Ci Susan namanya, menikah dengan seorang pria idaman dari keluarga pedagang, ia kemudian mengambil alih bisnis keluarga mertua, setelah sang suami lebih memilih bisnis ekspedisi.
Sejak ditangani Ci Susan, bisnis melimpah-ruah. Kuncinya hanya satu, dedikasi! Pelayanan ditingkatkan, suplai barang disiapkan, pembayaran ke supplier dilancarkan, harga jual ditekan, dan yang terakhir "Apa Lu Mau Gua Ada, alias PALUGADA."

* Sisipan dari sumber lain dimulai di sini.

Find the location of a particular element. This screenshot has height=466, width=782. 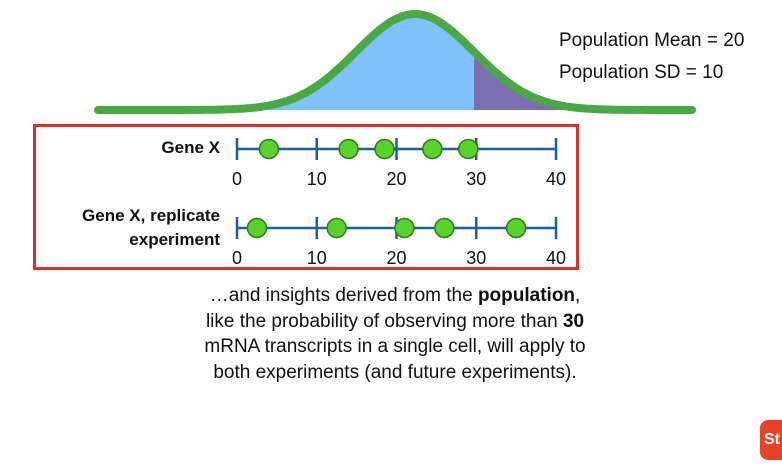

Istilah yang sempat tenar, namun hilang ditelan kemahsyuran Covid-19, membuat masyarakat semakin lupa, bahwa sejak jaman kakek buyut, inilah kunci kesuksesan.
Meskipun tidak menjual besi, kayu, air, tanah, dan api, namun Ci Susan tidak pernah berkata tidak. Apapun disiapkan dengan cara menelpon ke para supplier "lima unsur" tersebut dan menjualnya tanpa untung, agar pelanggan puas. Hasilnya, ci Susan hanya tidur 6 jam sehari, sibuk melayani permintaan wara-wiri yang tidak pernah sabar menanti.
Oke, sekarang jaman susah...
Social distancing, physical distancing, duit distancing, semuanya serba pangling dan bikin kepala pusing tujuh keliling. Yang namanya tukang bakso, tukang siomay, tukang sate, tidak bisa jualang, karena tidak ada tukang makang (logat makassar).
Masalahnya siapa yang mau beli ditengah-tengah ancaman covid yang membumi? Roda ekonomi tidak berputar karena tidak ada yang menggerakkan.
Lah, memangnya jaman dulu tidak susah?
Setelah Belanda berkuasa, Jepang merajalela, Revolusi membahana, Negara merdeka, Kakek buyutpun susah.